EXERCISE OBJECTIVE
What is wanted is every line below from the one with "Where should I" up to and including the one with "You are a computer-use", retyped exactly, pictures excluded, nothing else.

Extracted records:
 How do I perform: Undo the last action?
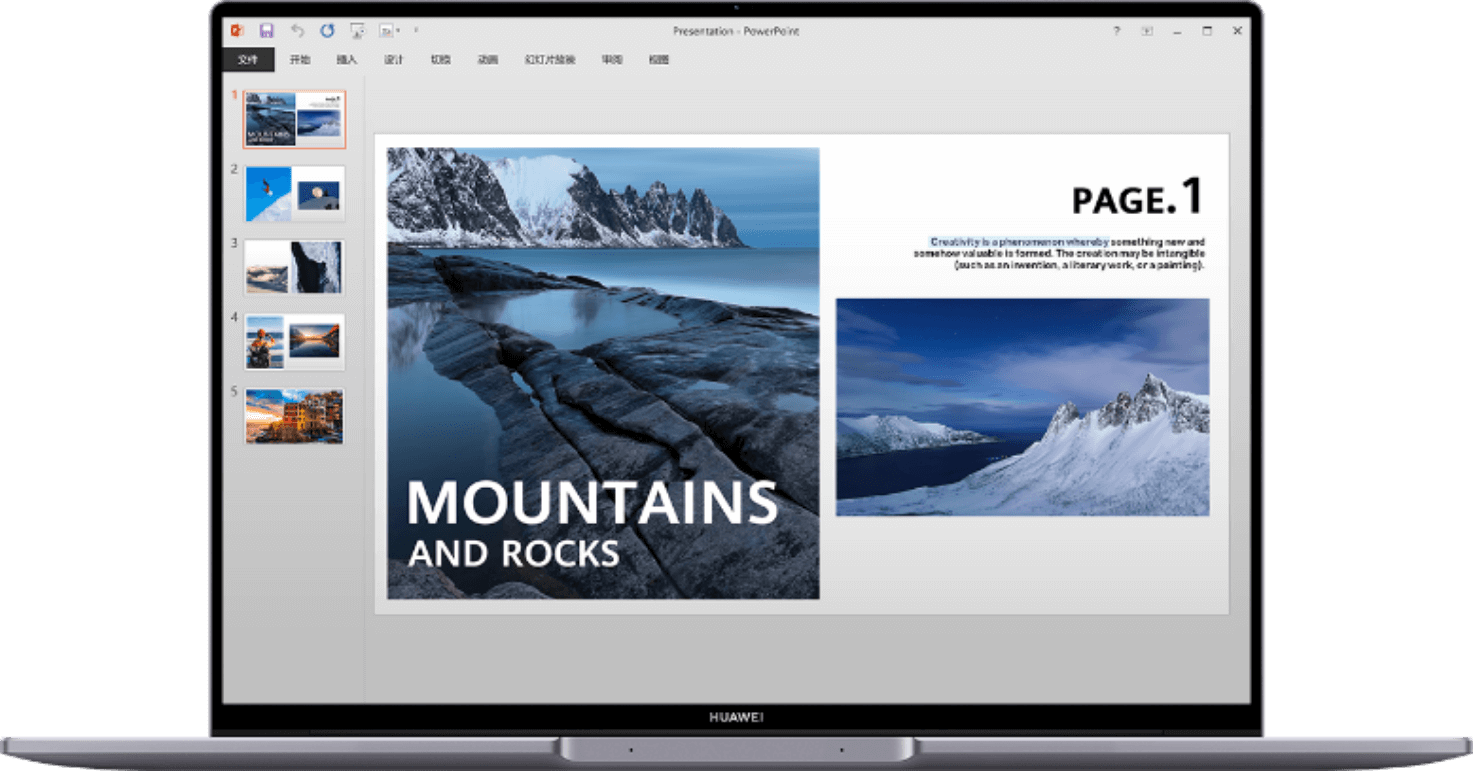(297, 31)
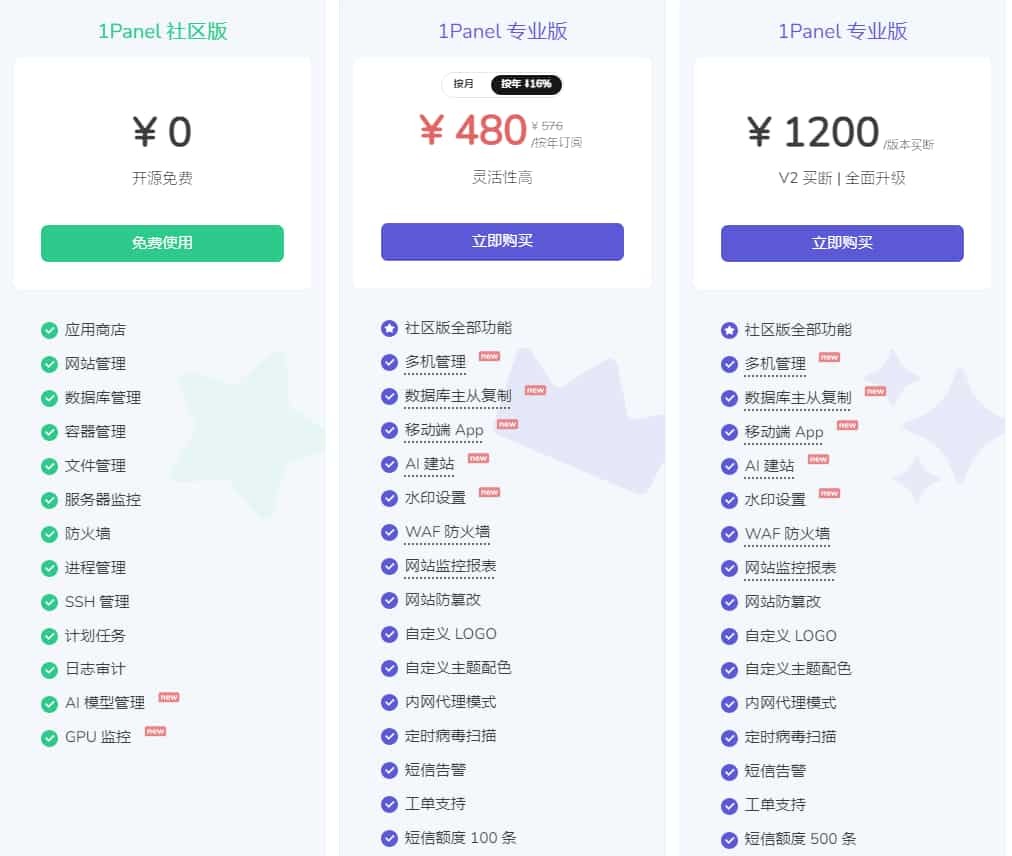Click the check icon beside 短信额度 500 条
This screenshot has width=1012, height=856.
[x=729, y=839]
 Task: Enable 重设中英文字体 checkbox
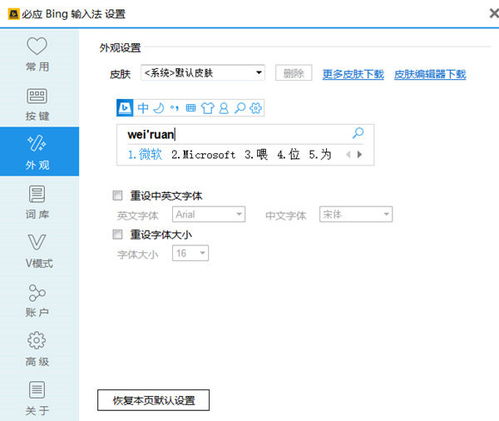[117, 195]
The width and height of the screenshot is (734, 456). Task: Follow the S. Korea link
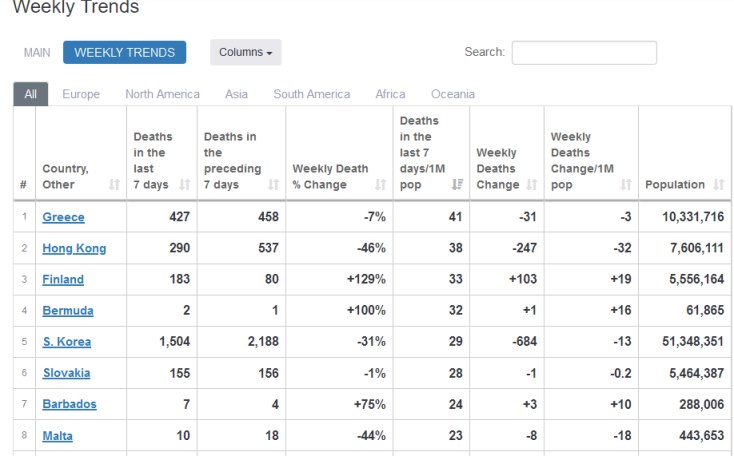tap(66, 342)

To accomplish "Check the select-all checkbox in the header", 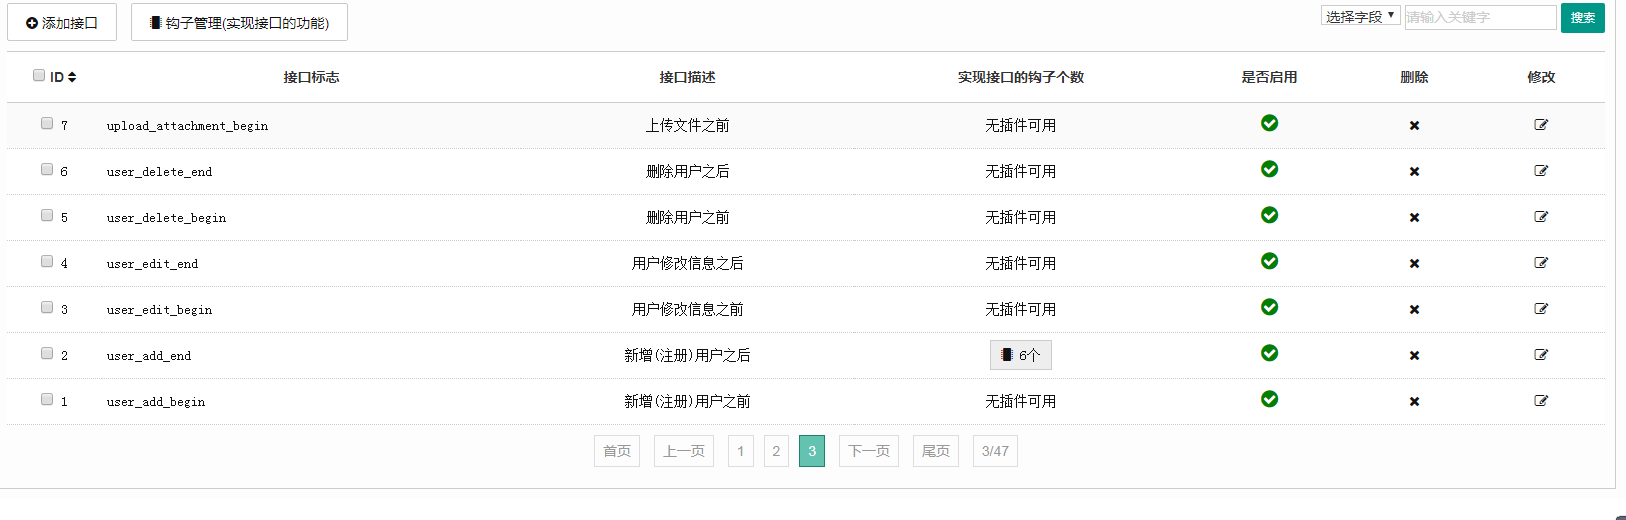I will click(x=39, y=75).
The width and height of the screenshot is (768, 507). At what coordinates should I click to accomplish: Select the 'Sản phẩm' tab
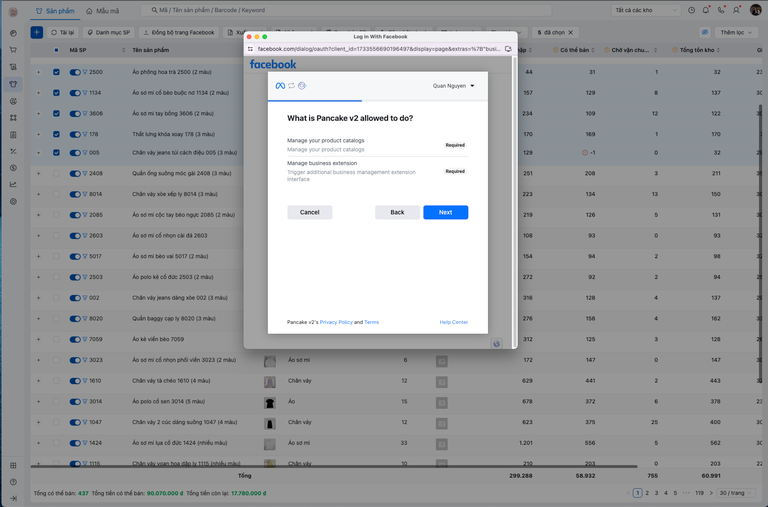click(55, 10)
---
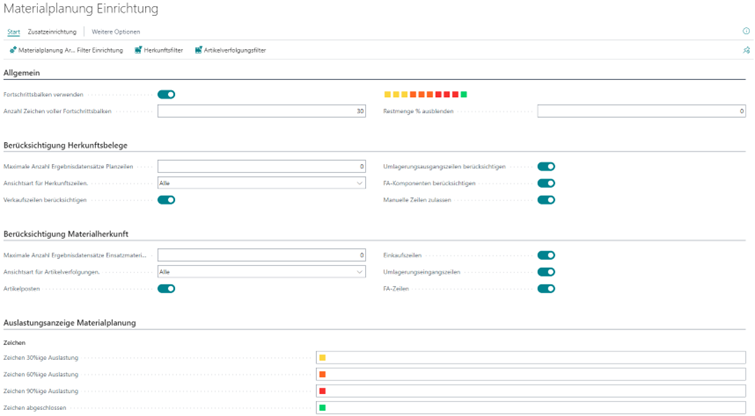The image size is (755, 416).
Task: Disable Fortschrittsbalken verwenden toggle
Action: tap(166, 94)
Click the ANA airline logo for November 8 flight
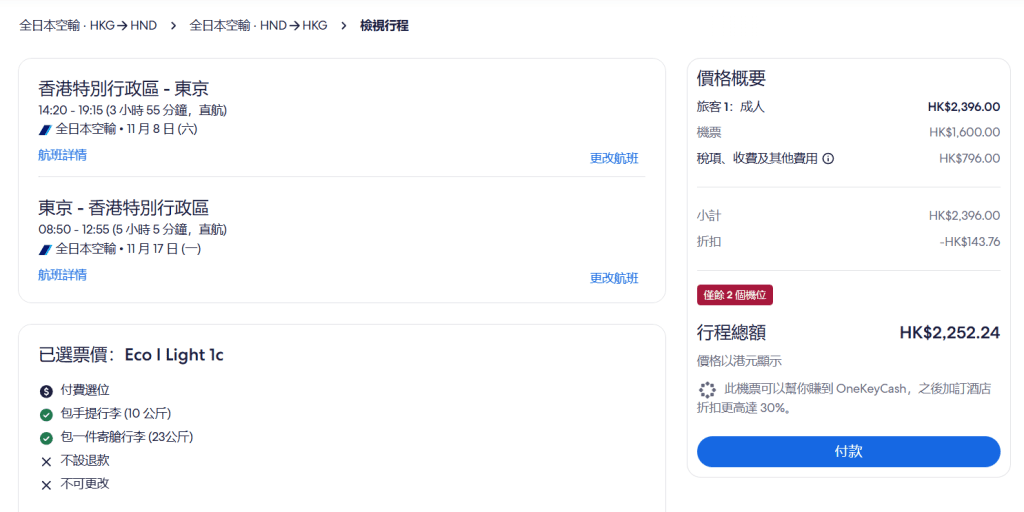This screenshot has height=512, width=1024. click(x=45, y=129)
...
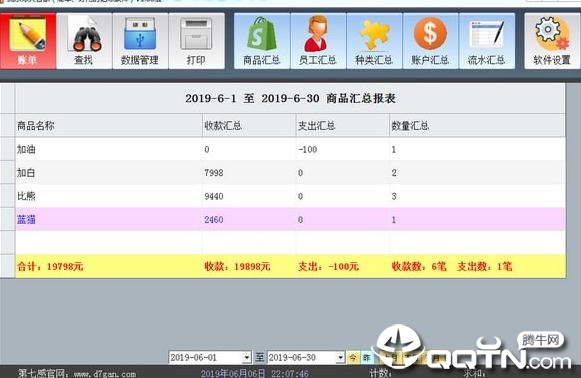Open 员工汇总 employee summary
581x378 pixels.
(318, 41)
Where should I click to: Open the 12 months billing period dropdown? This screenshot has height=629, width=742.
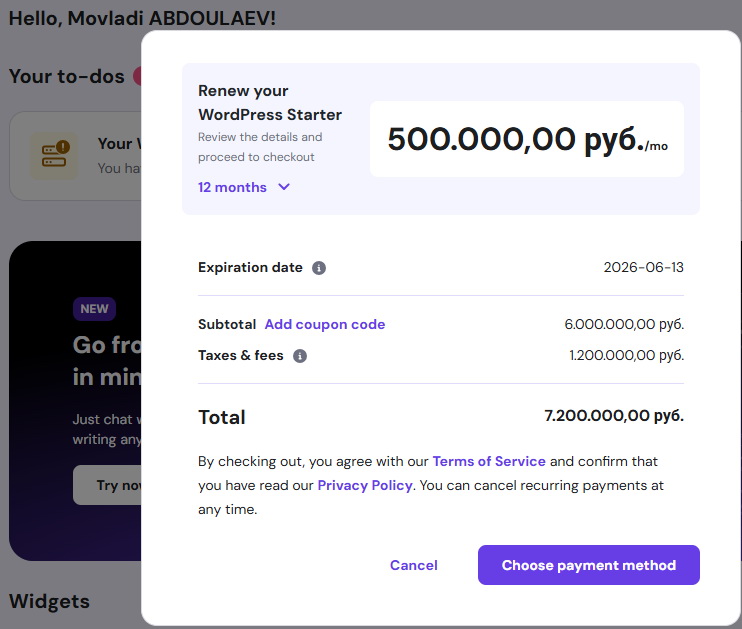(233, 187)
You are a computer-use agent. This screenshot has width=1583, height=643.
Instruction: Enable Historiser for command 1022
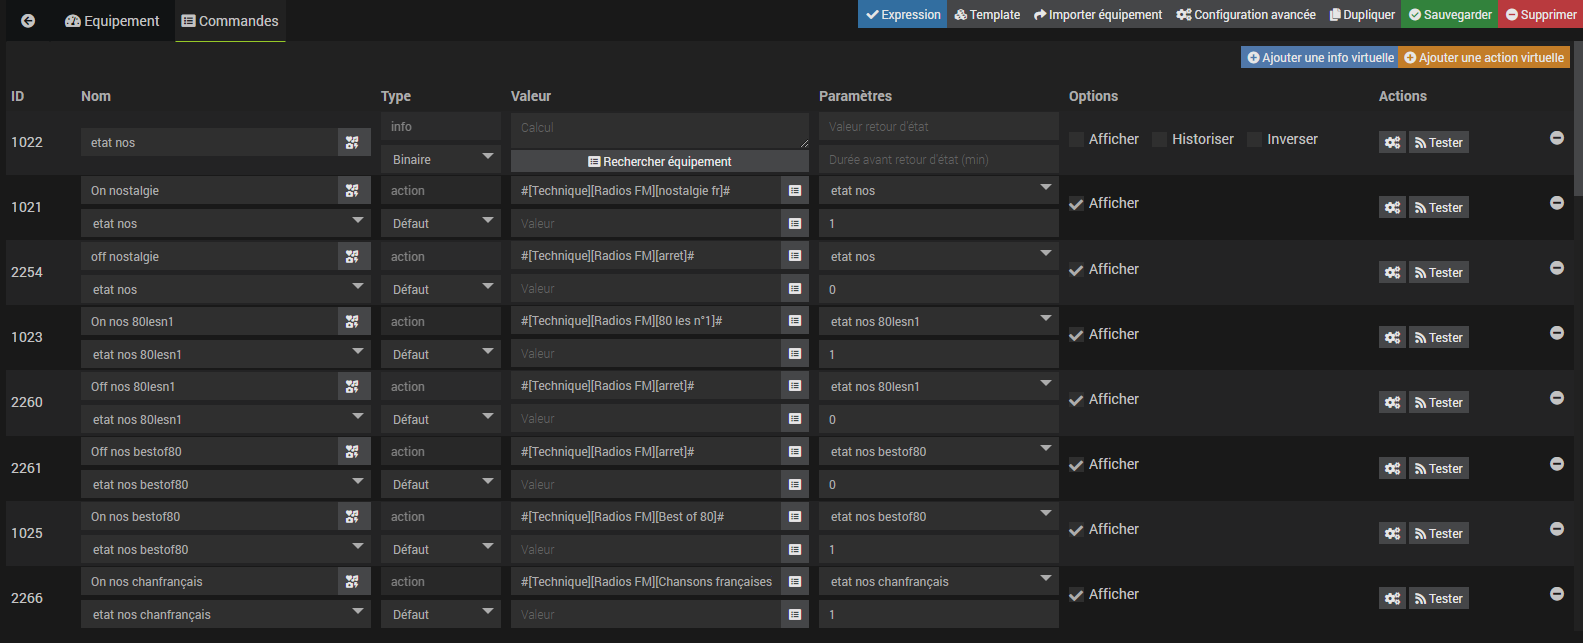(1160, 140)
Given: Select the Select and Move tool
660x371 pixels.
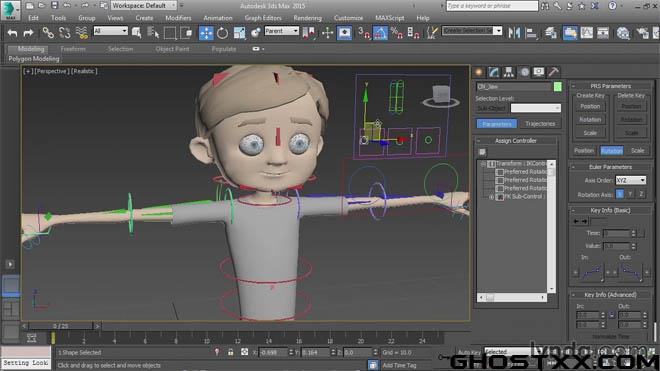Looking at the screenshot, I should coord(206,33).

TASK RESULT
Where should I click to: Open the 12 months billing period dropdown? This screenshot has height=629, width=742.
(233, 187)
You are a computer-use agent. This screenshot has width=1583, height=643.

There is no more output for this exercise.